New York Governor Kathy Hochul on Saturday signed into law a bill legalizing the composting of human remains — one of a number of new so-called green burial methods which are gaining popularity as people look for ecologically conscious alternatives to cremation or traditional burial in a coffin. New York is now the sixth state to legalize human composting, also known as terramation or natural organic reduction (NOR), after death. Washington became the first state to legalize the practice in 2019.

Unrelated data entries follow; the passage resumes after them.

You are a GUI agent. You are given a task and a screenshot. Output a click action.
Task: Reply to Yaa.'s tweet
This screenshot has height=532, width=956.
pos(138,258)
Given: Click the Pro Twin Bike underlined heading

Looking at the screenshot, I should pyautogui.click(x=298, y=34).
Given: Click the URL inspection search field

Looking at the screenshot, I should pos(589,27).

To be clear, this does not mean people will be able toss their deceased loved ones into a backyard compost tumbler along with their discarded kitchen scraps and lawn trimmings. Human composting comprises placing someone’s body into a reusable vessel or pod, along with biodegradable plant material like wood chips, straw, alfalfa. While the vessel is stored at a special facility, microbes and beneficial bacteria break down the body over about a month, eventually producing a cubic yard of compost, or 27 cubic feet (a bag of potting soil is usually one cubic foot; one cubic yard of soil usually weighs about a ton). The compost can then be incorporated into outdoor land like a natural preserve cemetery, or even “buried” at a traditional cemetery, or — yes — used to amend, fertilize, or mulch a memorial garden.

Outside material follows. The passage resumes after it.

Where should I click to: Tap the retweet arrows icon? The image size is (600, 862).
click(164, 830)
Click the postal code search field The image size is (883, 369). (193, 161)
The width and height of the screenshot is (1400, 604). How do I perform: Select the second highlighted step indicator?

As mortician Caitlin Doughty explained in a recent New York Times op-ed, human composting provides another option to lower the ecological impact of burial, for instance producing less greenhouse gas emissions than cremation, and avoiding unnatural burial practices like embalming. “For a lot of folks being turned into soil that can be turned to grow into a garden or tree is pretty impactful,” Katrina Spade, who founded the Recompose green funeral home in Seattle, told the Associated Press. Catholic church authorities in New York opposed the law. “Human bodies are not household waste, and we do not believe that the process meets the standard of reverent treatment of our earthly remains,” New York State Catholic Conference executive director Dennis Poust told the AP.
It’s not yet clear when willing New York funeral homes will be able to offer human composting to the public; a regulatory framework will need to be set up first.